Many children with feeding tubes are able to eat orally. As long as a child has been cleared to safely eat orally, oral feeding should be encouraged. There may be limitations on amounts, certain foods, consistencies, textures and liquids. Children who aspirate food or liquid into their airway should not eat orally without guidance from medical professionals.

Oral eating may look different for each child. Some children may only be allowed tastes. Others may eat orally during the day and only require tube feedings at night. Some eat only a small percentage of calories by mouth, while others may eat the majority of calories orally.

Oral eating may also change over time. Some children will gradually increase their oral eating or oral eating skills, while others may only be able to continue with tastes. Children with progressive or degenerative disorders may lose the ability to eat as their conditions change or worsen.

Oral Feeding Tools

  • Maroon Spoon
  • X-cut nipples
  • Reduced flow bottles or special feeders such as the Haberman Feeder
  • Nose cut-out cups
  • Honey bear squeeze bottle
  • Straws that don’t flow back down
  • Mesh bags for safe feeding
  • Toothbrushes, such as regular toothbrushes, the Nuk toothbrush, vibrating toothbrushes
  • Chewy tubes and P tubes
  • Vibrating probes, such as the Z Vibe or Vibe Critters
  • Other sensory input methods such as brushing, joint compression, massage, therapeutic listening

Oral Aversions

The vast majority of children who are tube fed develop oral aversions. This is particularly true of infants who are tube fed early on. Prior to tube feeding, many children start to limit their oral intake because of medical issues — reflux, food allergies, motility issues, aspiration, or a lack of energy to eat enough. Essentially children have learned that food hurts. Many children receive feeding tubes after everything else has been tried to get them to eat and drink enough. By this point, many have nutritional and growth challenges, along with oral aversions.

Moreover, if a child doesn’t tolerate tube feeds well, it can contribute to him not wanting to eat. Who feels like eating if she is experiencing discomfort, nausea, or vomiting? Tolerance of tube feeds can be a first step in improvements in oral eating.

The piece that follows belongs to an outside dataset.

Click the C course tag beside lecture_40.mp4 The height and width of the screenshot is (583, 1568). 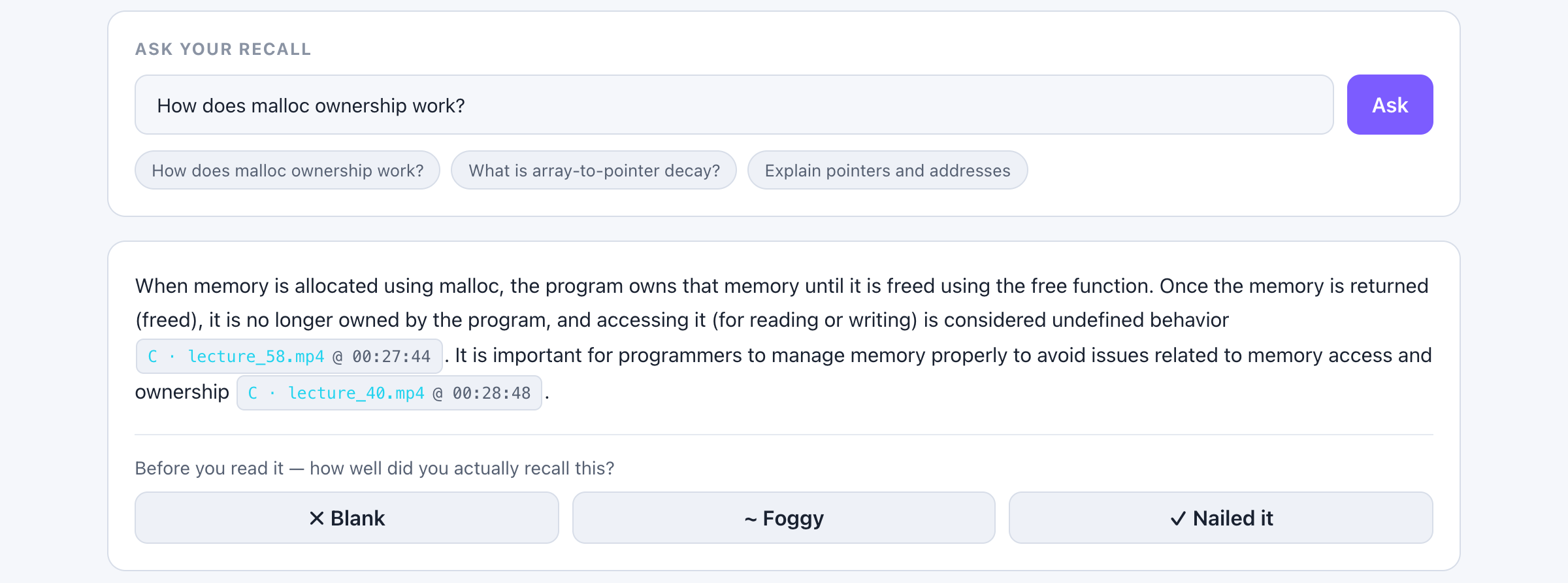pos(253,393)
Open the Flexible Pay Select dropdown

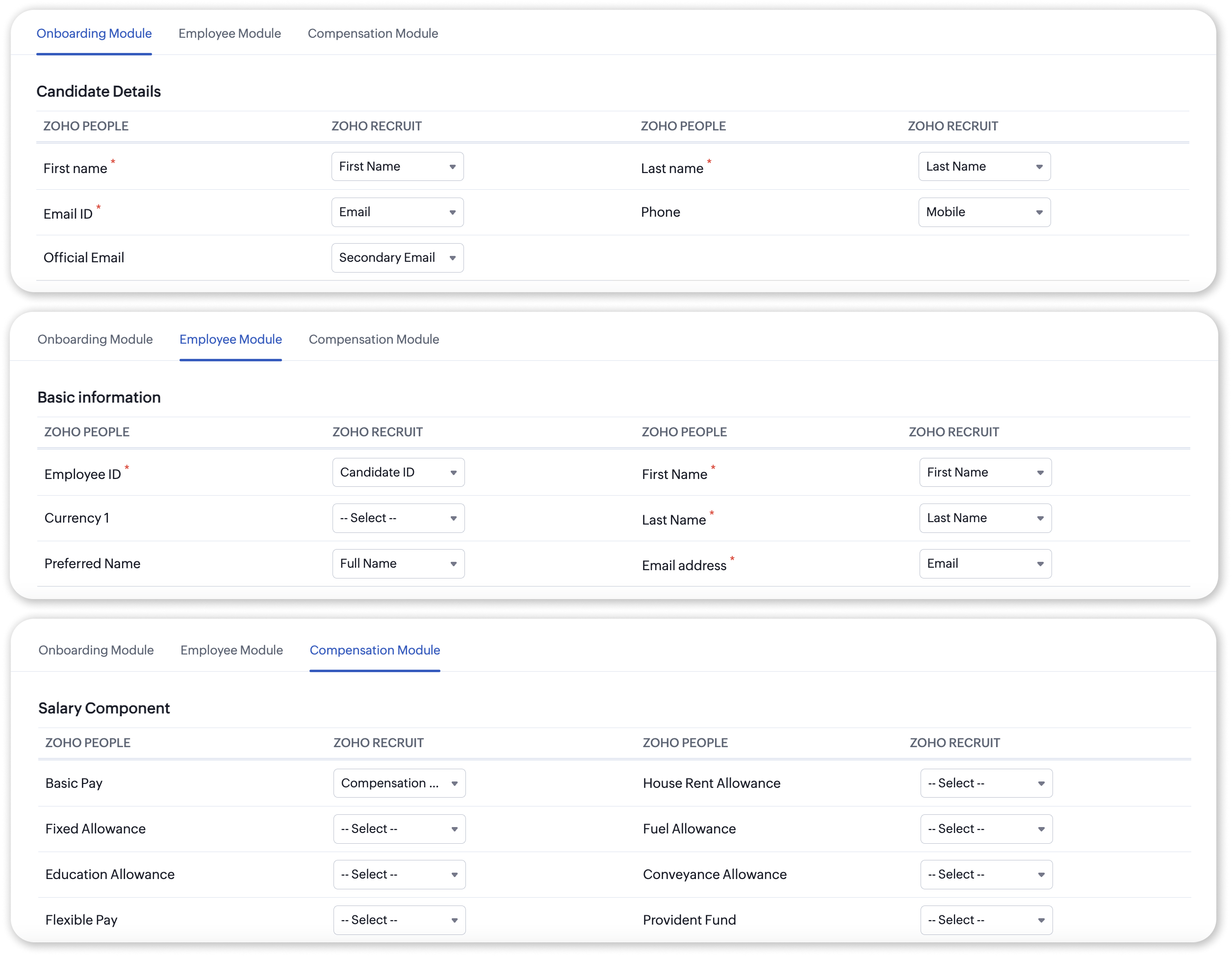coord(399,920)
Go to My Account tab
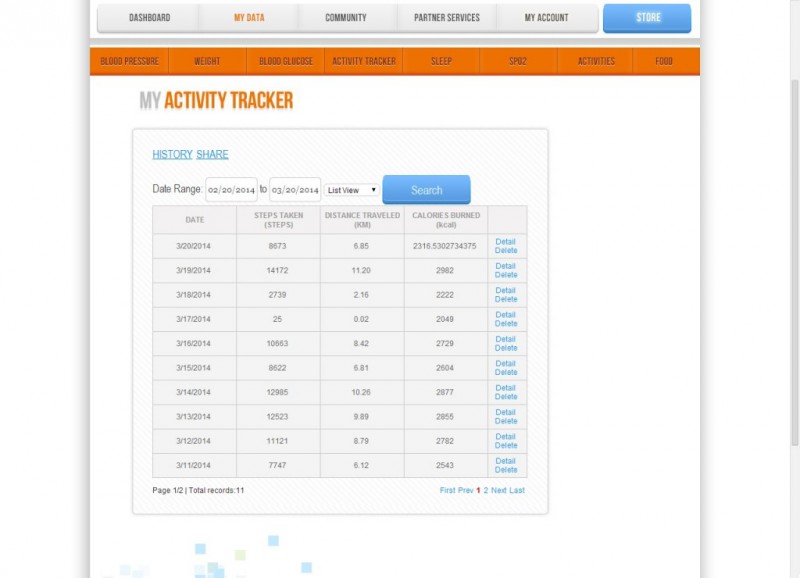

We highly recommend working with a feeding therapist to help your child overcome oral aversions, begin to form a positive relationship with food, and learn the oral skills necessary for eating and food progression.

There are many techniques that can be used by your therapist. Often you need to work on desensitizing the mouth. It is not uncommon for children to seek out oral stimulation by mouthing non-food items and then completely reject bottle nipples, or having food on their lips or in their mouth. The mouth is very sensory. We get a lot of input from eating and our children may need some help awakening the mouth. See some suggestions in the sidebar.

Infants and toddlers who have issues with poor suck, aspiration of thin liquids or dysphagia may have a much harder time with bottle feeding. This is a point where many parents worry if their child will be able to eat. But, these children may have an easier time with spoon feeding or drinking from cups.